While it is widely believed that high fruit and vegetable consumption reduces cancer breast cancer risk, population studies generally have found only weak effects or no effect. On the other, numerous fruits and vegetables have been found to be associated with reduced breast cancer risk when examined individually. In fact, the type of plant-based food matters. When it comes to breast cancer prevention, apples are more effective than pears and black beans are more effective than peas. The chemopreventive effects of plant foods appears to be due, in part, to their flavonoid content. Now a new meta-analysis of previous studies has determined which types of flavonoids are most associated with reduced breast cancer risk.

Flavonoid supplements are not recommended

There is some evidence that the impact of flavonoids on breast cancer cells depends on the dosage, with low or high doses potentially stimulating breast cancer cell growth in some cases. When flavonoids are consumed as part of food, they are combined with other micronutrients that have been shown to act synergistically against breast cancer. Consuming flavonoid-rich foods is safe. On the other hand, safe and effective dosages of flavonoid supplements have not been established and such supplementation has the potential to increase breast cancer risk and reduce the effectiveness of treatment.

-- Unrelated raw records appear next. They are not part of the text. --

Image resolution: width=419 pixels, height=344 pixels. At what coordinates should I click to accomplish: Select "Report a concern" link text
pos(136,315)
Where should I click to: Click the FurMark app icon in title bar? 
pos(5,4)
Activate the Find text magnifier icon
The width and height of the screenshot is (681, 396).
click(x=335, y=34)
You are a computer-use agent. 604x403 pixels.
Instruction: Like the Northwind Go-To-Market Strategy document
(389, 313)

Latest research finds link between flavonols and flavones and reduced risk

The study referenced at the beginning of this news story was designed to investigate the associations between various types of flavonoids and risk of breast cancer. To conduct the study, the authors selected relevant prospective or case-control studies published before July 1st, 2012 for analysis. A total of 12 studies incorporating 9,513 breast cancer cases and 181,906 cancer-free controls were included. There were six prospective studies and six case-control studies. The authors then calculated summary risks of breast cancer for the highest compared to the lowest consumption levels of each flavonoid subclass.

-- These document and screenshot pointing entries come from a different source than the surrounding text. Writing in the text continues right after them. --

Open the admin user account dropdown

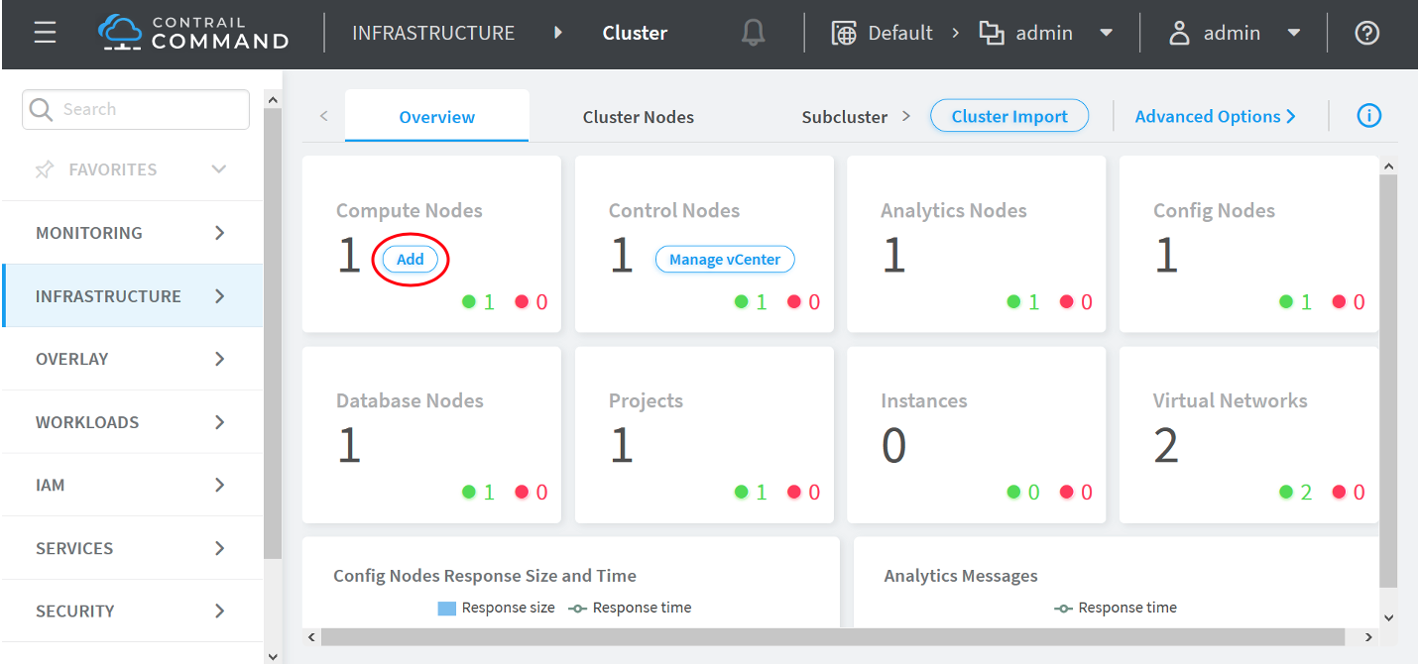click(1293, 33)
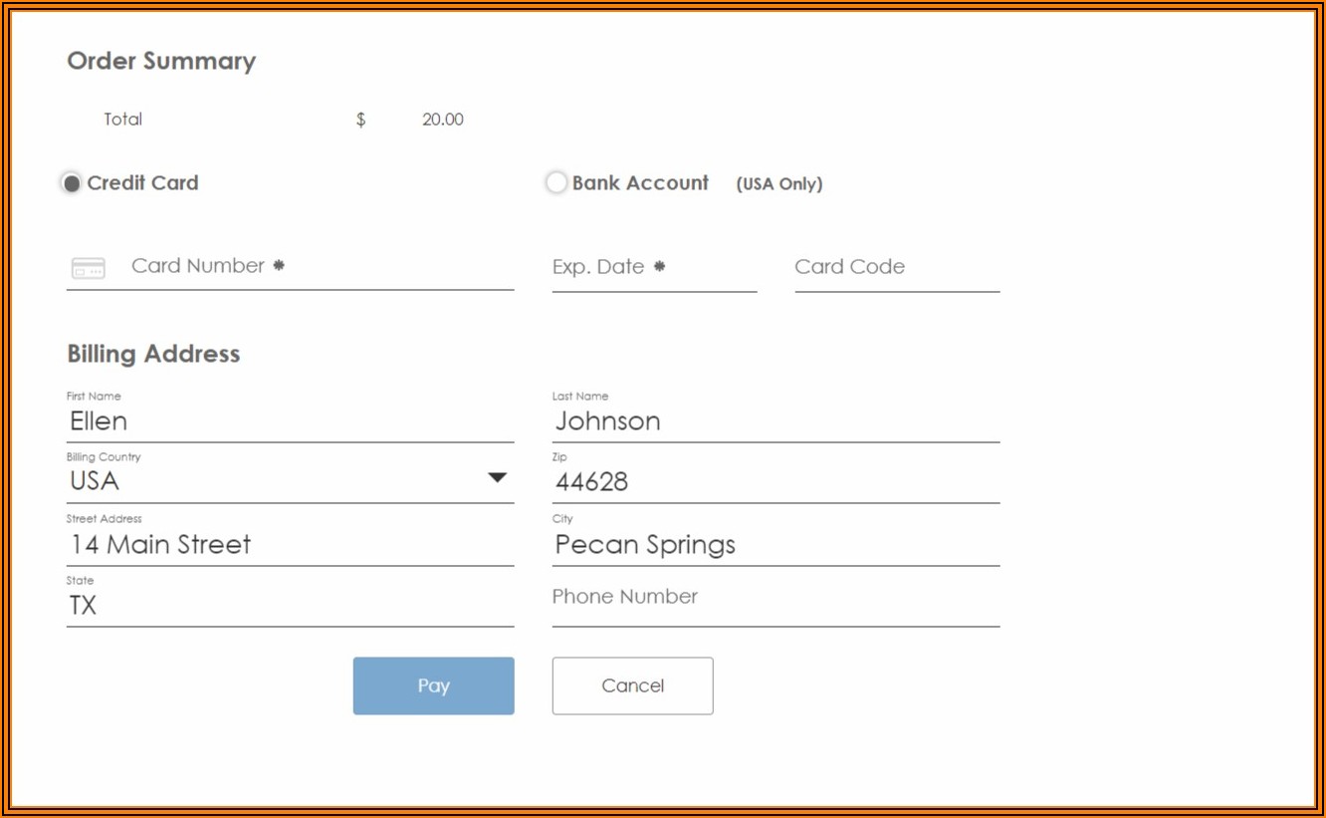Click the Exp. Date field
Image resolution: width=1326 pixels, height=818 pixels.
pyautogui.click(x=653, y=268)
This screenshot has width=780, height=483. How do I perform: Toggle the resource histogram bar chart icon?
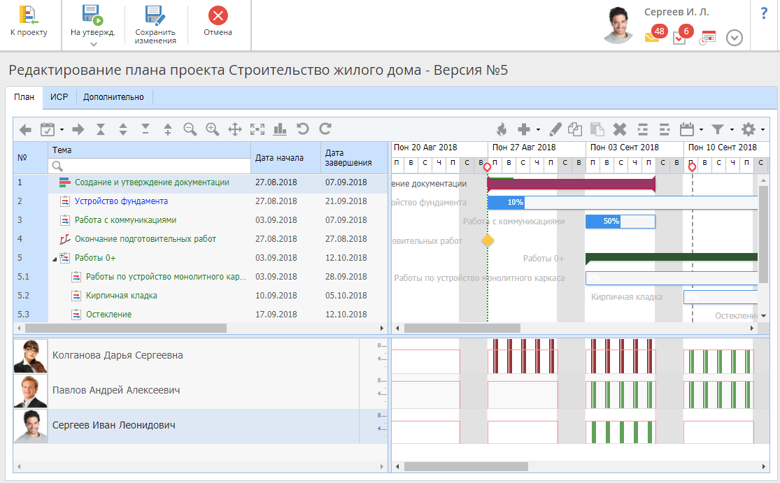pos(280,129)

Women with high intakes of flavones were found to have a 17% lower risk of breast cancer than those with low intakes. Similarly, women with high intakes of flavonols had a 12% lower risk of breast cancer. While a slight reduction in breast cancer risk was observed for high intakes of flavan-3-ols (7%), flavanones (5%), anthocyanins (3%), and total flavonoids (2%), these results were not statistically significant.

Analysis of the three case-control studies that took menopausal status into account suggested that flavonols, flavones and flavan-3-ols intakes are associated with a significant reductions in breast cancer risk in postmenopausal, but not premenopausal, women. The authors conclude that intake of flavonols and flavones is associated with lowered breast cancer risk, especially among postmenopausal women.